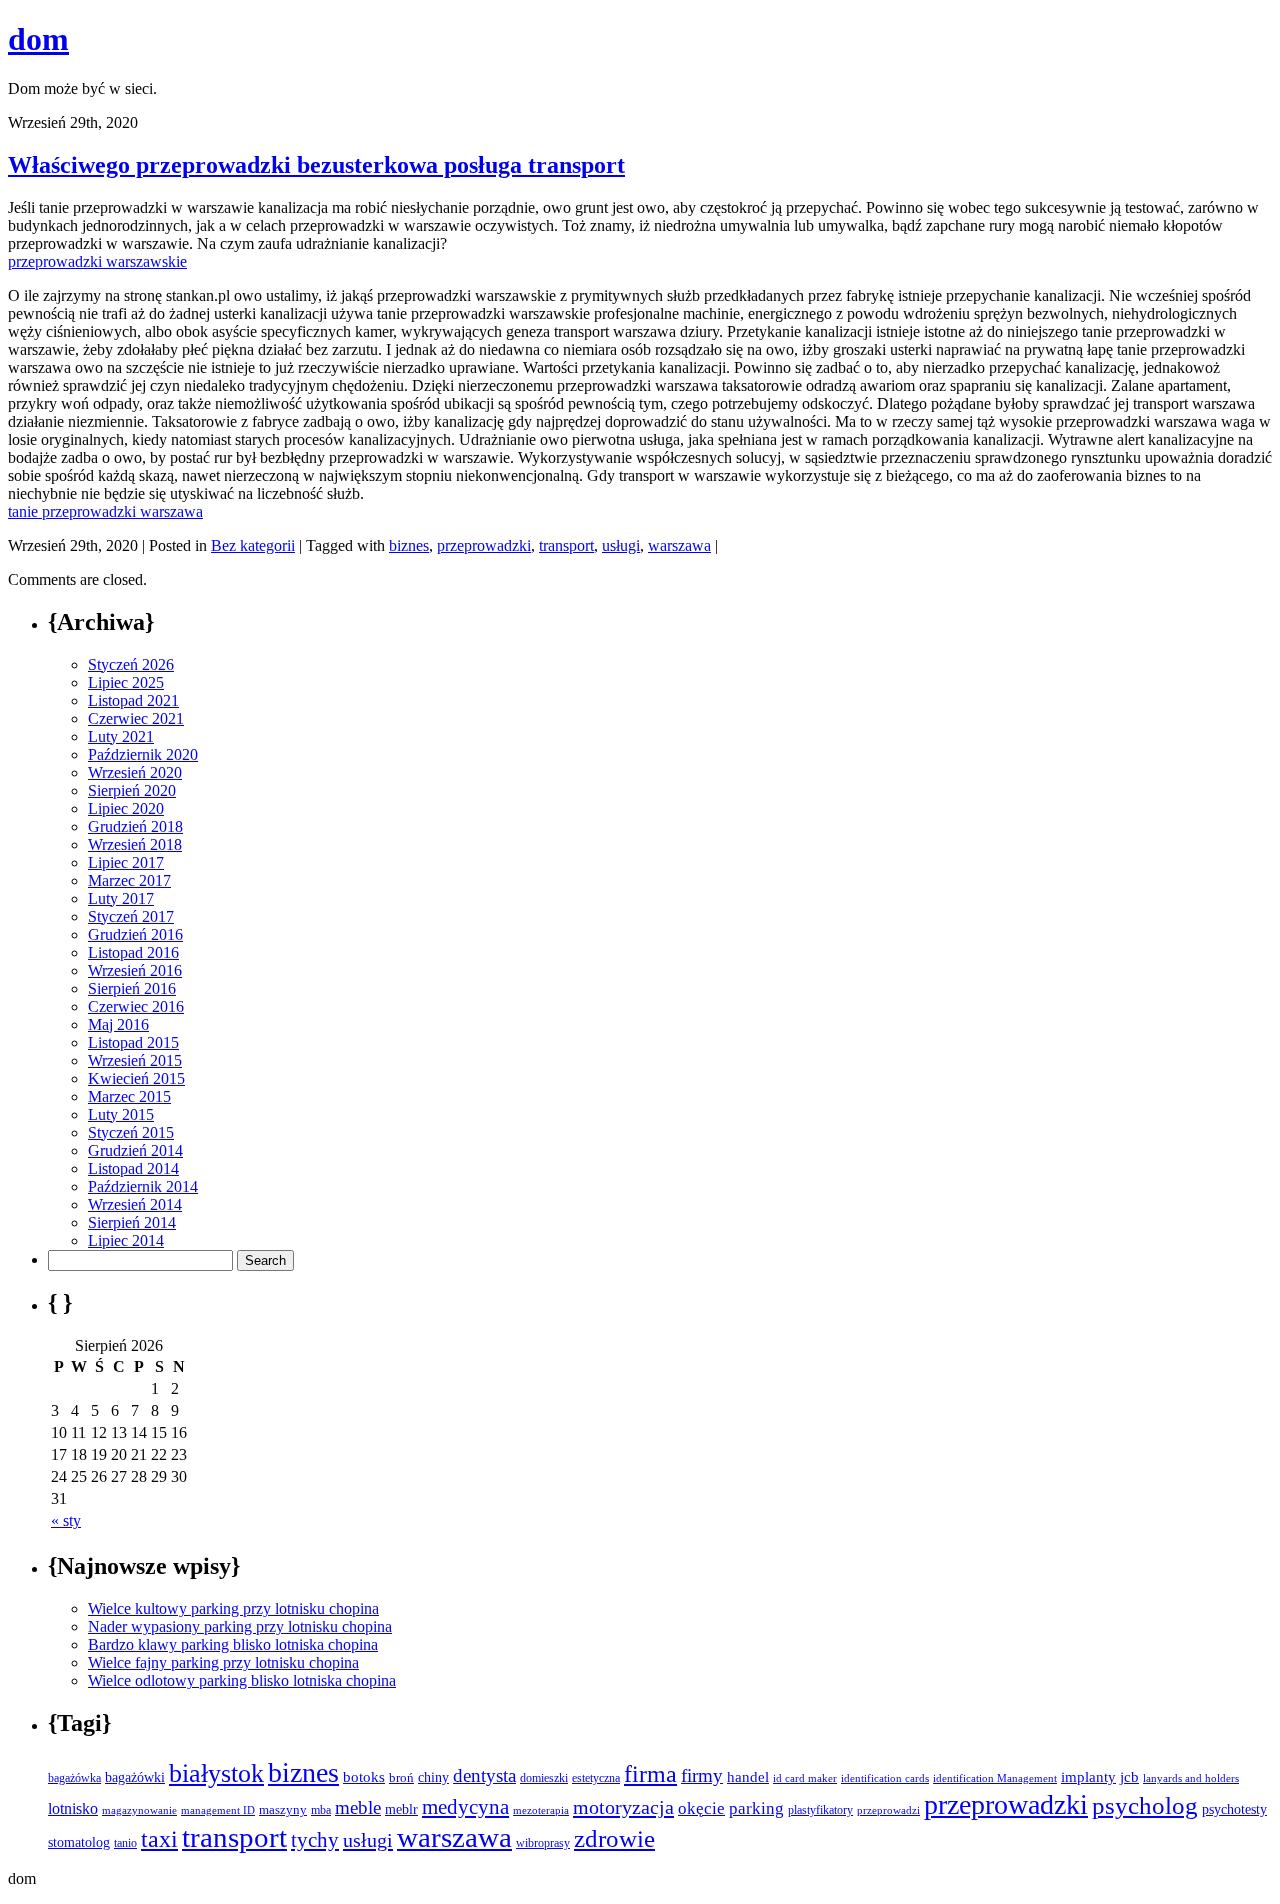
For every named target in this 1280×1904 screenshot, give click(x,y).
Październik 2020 (143, 754)
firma (650, 1773)
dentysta (484, 1775)
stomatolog (79, 1842)
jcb (1129, 1776)
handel (748, 1776)
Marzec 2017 (129, 880)
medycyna (465, 1807)
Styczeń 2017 (131, 916)
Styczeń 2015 (131, 1132)
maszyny (283, 1809)
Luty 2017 (121, 898)
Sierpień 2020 (132, 790)
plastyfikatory (820, 1810)
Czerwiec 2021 (136, 718)
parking (756, 1808)
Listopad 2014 (133, 1168)
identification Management (995, 1778)
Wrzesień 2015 (135, 1060)
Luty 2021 (121, 736)
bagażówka (74, 1778)
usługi (621, 545)
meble (358, 1807)
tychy (315, 1840)
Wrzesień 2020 (135, 772)
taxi (159, 1839)
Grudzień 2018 (135, 826)
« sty (66, 1520)
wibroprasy (543, 1843)
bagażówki (135, 1777)
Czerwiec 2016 (136, 1006)
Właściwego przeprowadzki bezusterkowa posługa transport (316, 165)
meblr (401, 1809)
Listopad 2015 (133, 1042)
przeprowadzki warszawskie (97, 261)
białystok (216, 1773)
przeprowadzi (888, 1810)
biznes (409, 545)
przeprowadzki (484, 545)
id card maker (805, 1778)
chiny (433, 1777)
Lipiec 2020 (126, 808)
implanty (1088, 1777)
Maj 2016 (118, 1024)
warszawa (679, 545)
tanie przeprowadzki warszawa (105, 511)
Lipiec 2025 (126, 682)
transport (566, 545)
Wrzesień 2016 (135, 970)
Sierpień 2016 (132, 988)
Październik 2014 (143, 1186)
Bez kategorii (253, 545)
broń (401, 1777)
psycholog (1145, 1805)
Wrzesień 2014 (135, 1204)
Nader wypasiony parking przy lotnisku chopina (240, 1626)
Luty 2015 (121, 1114)
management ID (218, 1810)
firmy (702, 1775)
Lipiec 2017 (126, 862)
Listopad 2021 (133, 700)
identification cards (885, 1778)
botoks (364, 1776)
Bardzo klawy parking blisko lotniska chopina (233, 1644)
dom (38, 39)
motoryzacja (623, 1807)
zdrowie (614, 1838)
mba (321, 1810)
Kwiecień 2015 (136, 1078)
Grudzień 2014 (135, 1150)
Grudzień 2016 (135, 934)
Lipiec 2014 (126, 1240)
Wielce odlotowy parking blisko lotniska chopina (242, 1680)
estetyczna (596, 1778)
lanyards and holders (1191, 1778)
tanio (125, 1843)
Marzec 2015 (129, 1096)
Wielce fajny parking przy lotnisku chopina (223, 1662)
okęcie (701, 1808)
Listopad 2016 (133, 952)
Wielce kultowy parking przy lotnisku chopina (233, 1608)
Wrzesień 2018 (135, 844)
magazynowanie (139, 1810)
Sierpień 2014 (132, 1222)
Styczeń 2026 (131, 664)
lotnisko (73, 1808)
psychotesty (1234, 1809)
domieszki (544, 1778)
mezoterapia (541, 1810)
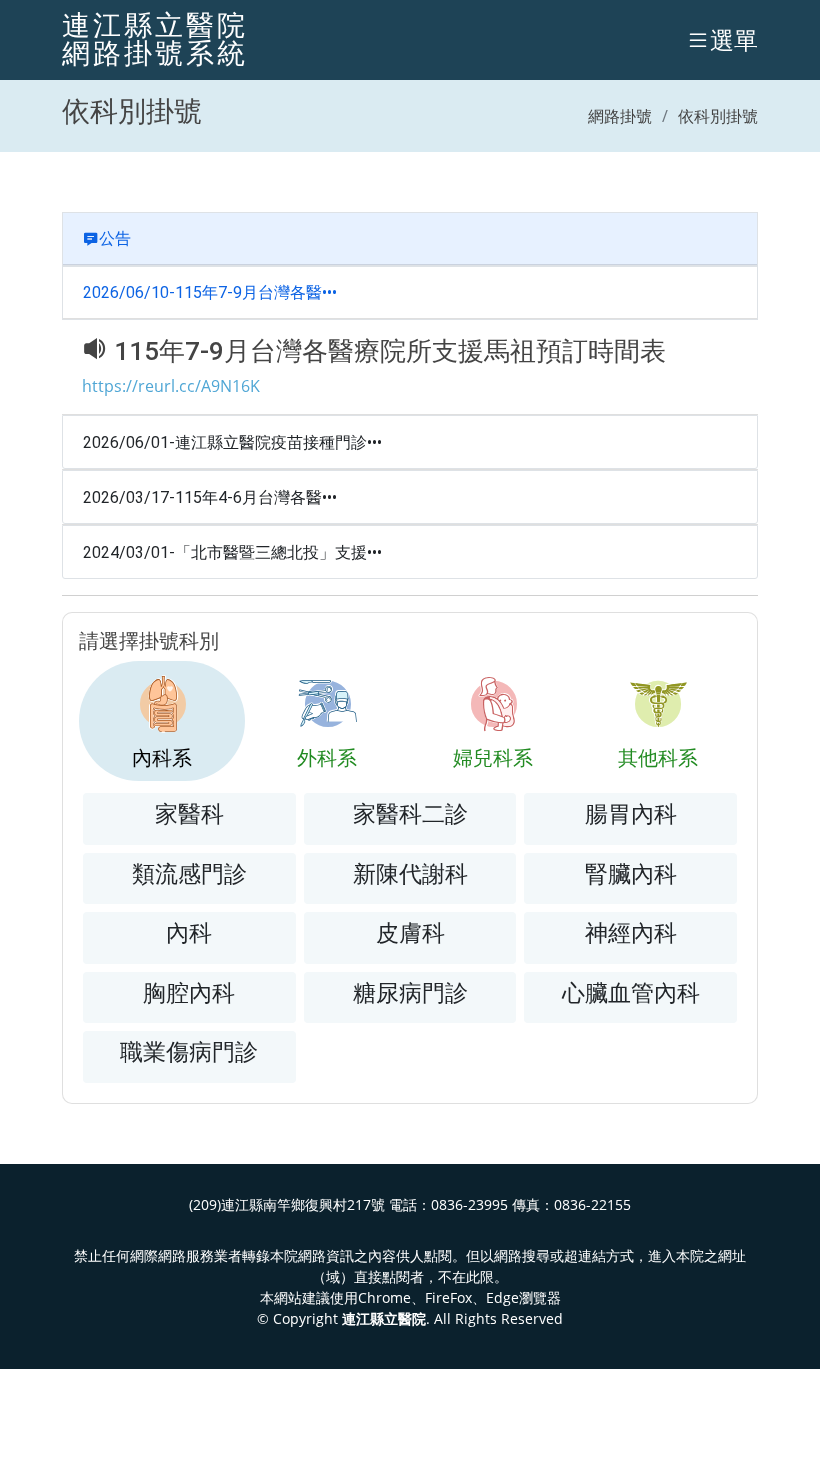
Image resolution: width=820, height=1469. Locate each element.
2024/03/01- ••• (232, 552)
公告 (115, 238)
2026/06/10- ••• (210, 292)
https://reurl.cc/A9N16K (171, 386)
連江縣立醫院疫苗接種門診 (271, 442)
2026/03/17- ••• (210, 497)
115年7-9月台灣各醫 (248, 292)
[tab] (162, 721)
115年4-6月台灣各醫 (248, 497)
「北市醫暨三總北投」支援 (271, 552)
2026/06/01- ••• (232, 442)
· · · · ·
■ **ASSIGNED TASK**
The records above are to be repeated exactly, with the pictures left out.

■ **ANSWER SECTION**
For every named target in this 1280×1904 screenshot, give click(x,y).
Październik 2020 (143, 754)
firma (650, 1773)
dentysta (484, 1775)
stomatolog (79, 1842)
jcb (1129, 1776)
handel (748, 1776)
Marzec 2017 (129, 880)
medycyna (465, 1807)
Styczeń 2017 (131, 916)
Styczeń 2015 (131, 1132)
maszyny (283, 1809)
Luty 2017 (121, 898)
Sierpień 2020 (132, 790)
plastyfikatory (820, 1810)
Czerwiec 2021 (136, 718)
parking (756, 1808)
Listopad 2014 (133, 1168)
identification Management (995, 1778)
Wrzesień 2015 (135, 1060)
Luty 2021 (121, 736)
bagażówka (74, 1778)
usługi (621, 545)
meble (358, 1807)
tychy (315, 1840)
Wrzesień 2020 (135, 772)
taxi (159, 1839)
Grudzień 2018 (135, 826)
« sty (66, 1520)
wibroprasy (543, 1843)
bagażówki (135, 1777)
Czerwiec 2016 (136, 1006)
Właściwego przeprowadzki bezusterkowa posługa transport (316, 165)
meblr (401, 1809)
Listopad 2015 (133, 1042)
przeprowadzki warszawskie (97, 261)
białystok (216, 1773)
przeprowadzi (888, 1810)
biznes (409, 545)
przeprowadzki (484, 545)
id card maker (805, 1778)
chiny (433, 1777)
Lipiec 2020 (126, 808)
implanty (1088, 1777)
Maj 2016 (118, 1024)
warszawa (679, 545)
tanie przeprowadzki warszawa (105, 511)
Lipiec 2025 (126, 682)
transport (566, 545)
Wrzesień 2016 (135, 970)
Sierpień 2016 (132, 988)
Październik 2014 (143, 1186)
Bez kategorii (253, 545)
broń (401, 1777)
psycholog (1145, 1805)
Wrzesień 2014 (135, 1204)
Nader wypasiony parking przy lotnisku chopina (240, 1626)
Luty 2015 (121, 1114)
management ID (218, 1810)
firmy (702, 1775)
Lipiec 2017 (126, 862)
Listopad 2021 (133, 700)
identification cards (885, 1778)
botoks (364, 1776)
Bardzo klawy parking blisko lotniska chopina (233, 1644)
dom (38, 39)
motoryzacja (623, 1807)
zdrowie (614, 1838)
mba (321, 1810)
Kwiecień 2015 (136, 1078)
Grudzień 2014 (135, 1150)
Grudzień 2016 (135, 934)
Lipiec 2014 (126, 1240)
Wielce odlotowy parking blisko lotniska chopina (242, 1680)
estetyczna (596, 1778)
lanyards and holders (1191, 1778)
tanio (125, 1843)
Marzec 2015 (129, 1096)
Wielce fajny parking przy lotnisku chopina (223, 1662)
okęcie (701, 1808)
Listopad 2016 (133, 952)
Wielce kultowy parking przy lotnisku chopina (233, 1608)
Wrzesień 2018 (135, 844)
magazynowanie (139, 1810)
Sierpień 2014 (132, 1222)
Styczeń 2026 (131, 664)
lotnisko (73, 1808)
psychotesty (1234, 1809)
domieszki (544, 1778)
mezoterapia (541, 1810)
Image resolution: width=820, height=1469. Locate each element.
2024/03/01- ••• (232, 552)
公告 (115, 238)
2026/06/10- ••• (210, 292)
https://reurl.cc/A9N16K (171, 386)
連江縣立醫院疫苗接種門診 (271, 442)
2026/03/17- ••• (210, 497)
115年7-9月台灣各醫 (248, 292)
[tab] (162, 721)
115年4-6月台灣各醫 (248, 497)
「北市醫暨三總北投」支援 (271, 552)
2026/06/01- ••• (232, 442)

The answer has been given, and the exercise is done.